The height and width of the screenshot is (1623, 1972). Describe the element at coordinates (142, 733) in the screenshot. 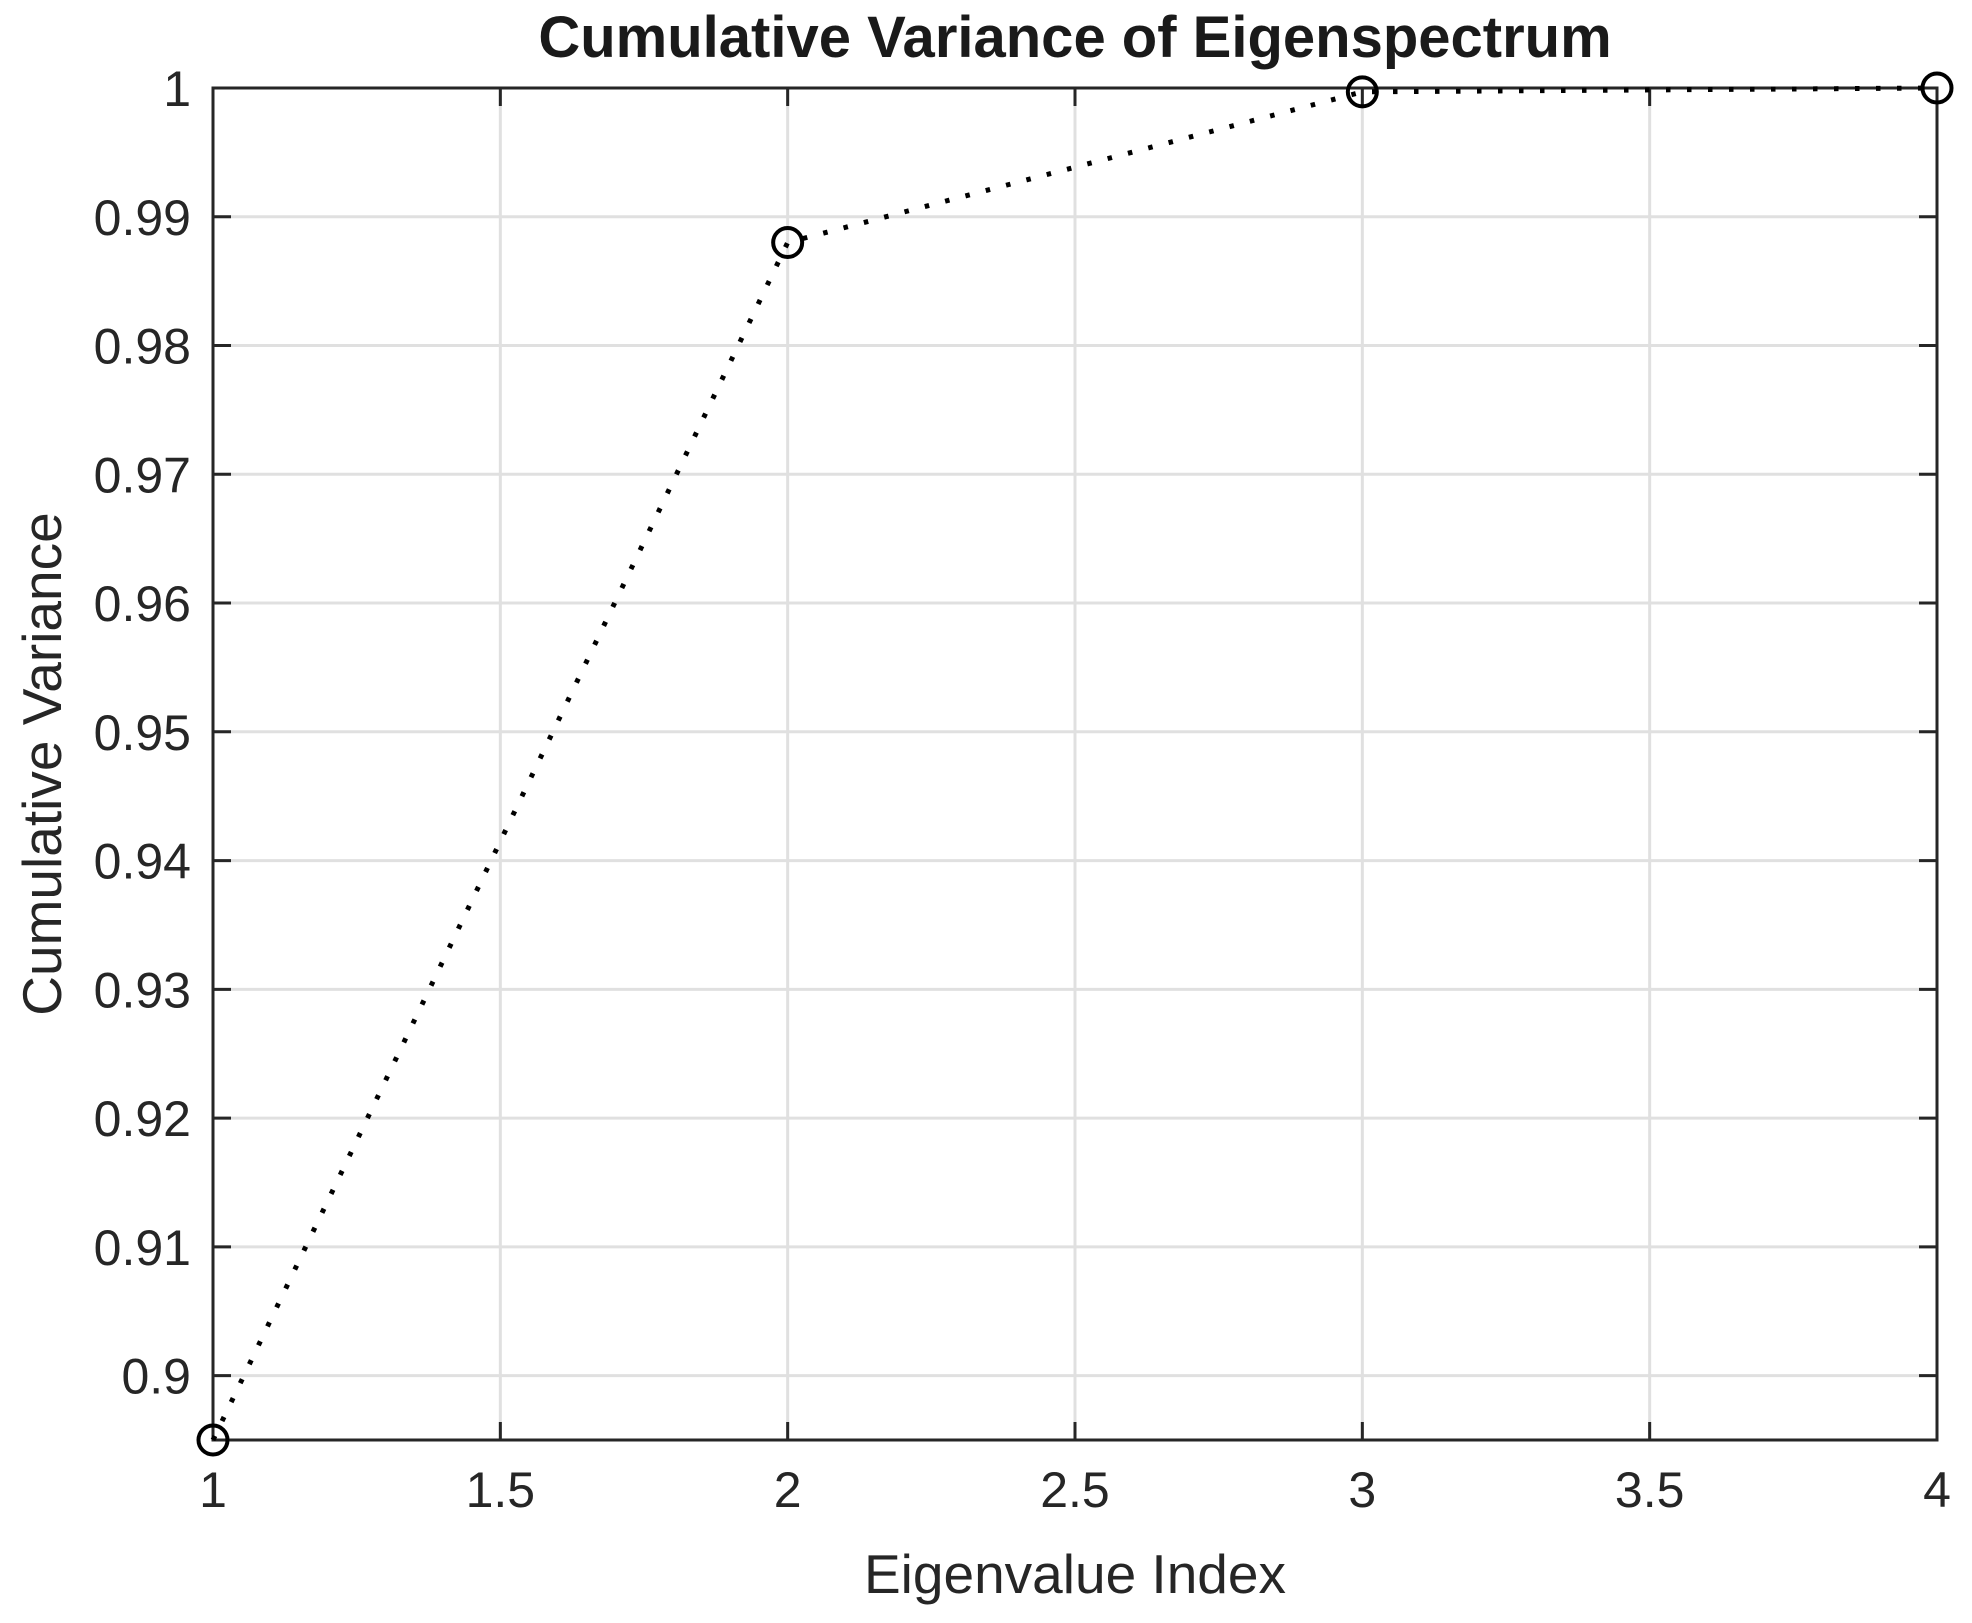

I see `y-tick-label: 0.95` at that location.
====
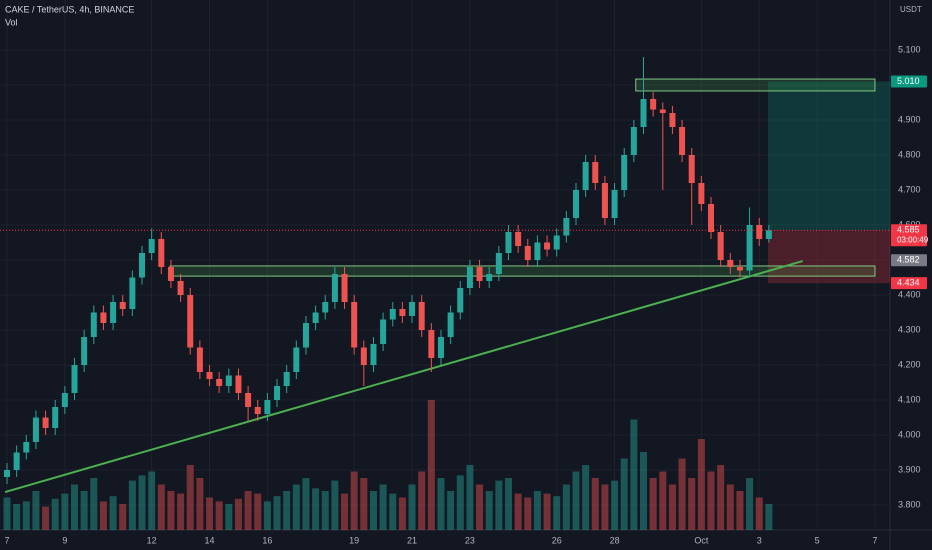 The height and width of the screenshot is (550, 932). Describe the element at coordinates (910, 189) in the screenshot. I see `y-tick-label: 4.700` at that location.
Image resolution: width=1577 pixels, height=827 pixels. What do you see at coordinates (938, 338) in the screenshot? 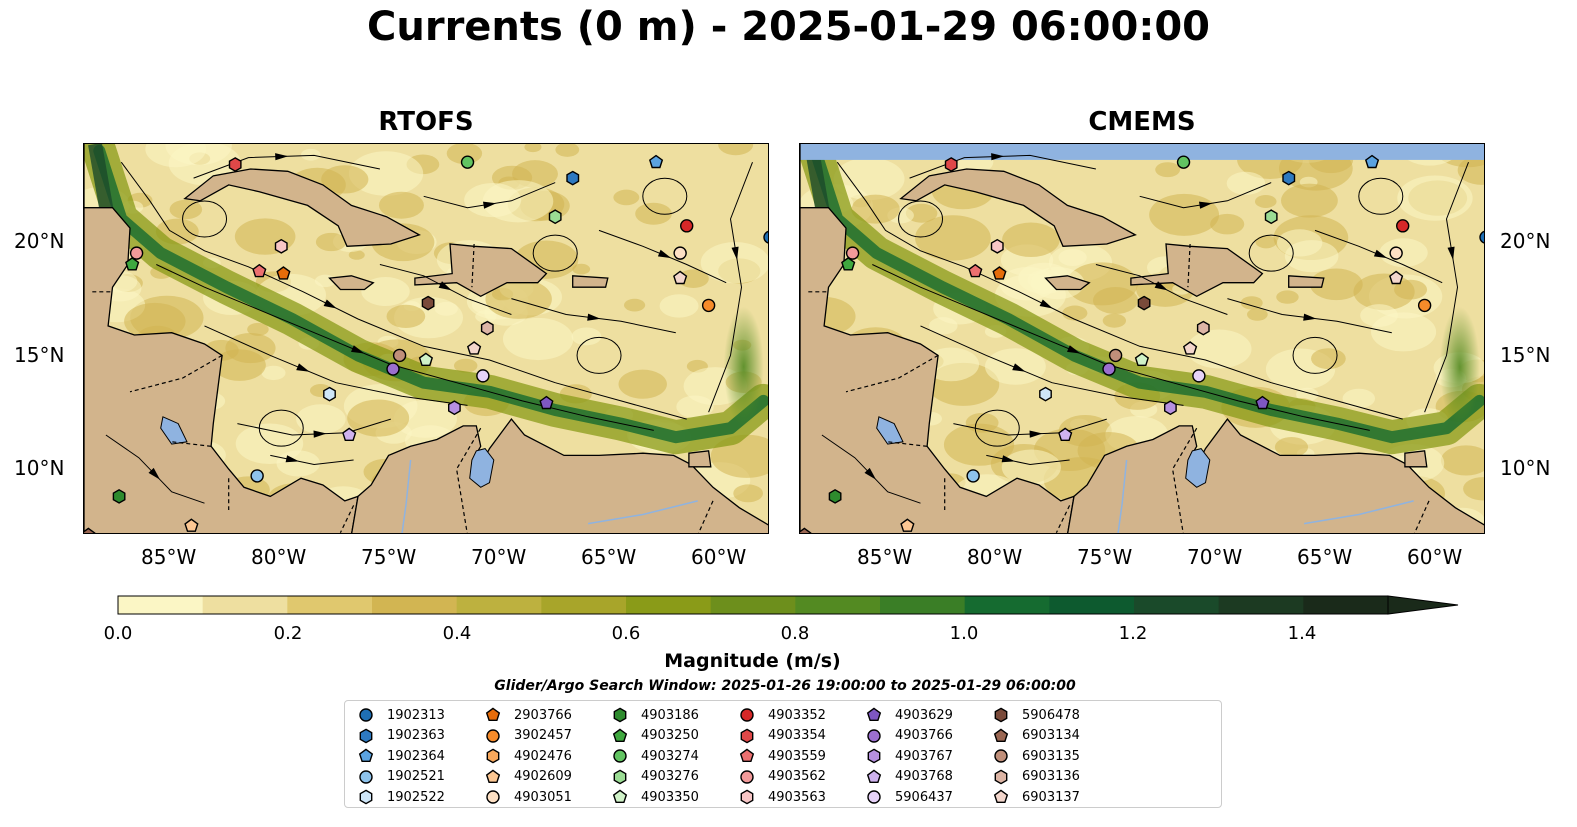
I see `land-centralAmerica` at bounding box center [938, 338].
====
[Exercise objective]: Arrange everything in the data from the line containing "Image resolution: width=1577" down to and including the line containing "center [938, 338]." as a numbered list. Skip any blank lines and leave out the pictures.

[Exercise output]:
1. Image resolution: width=1577 pixels, height=827 pixels. What do you see at coordinates (938, 338) in the screenshot? 
2. I see `land-centralAmerica` at bounding box center [938, 338].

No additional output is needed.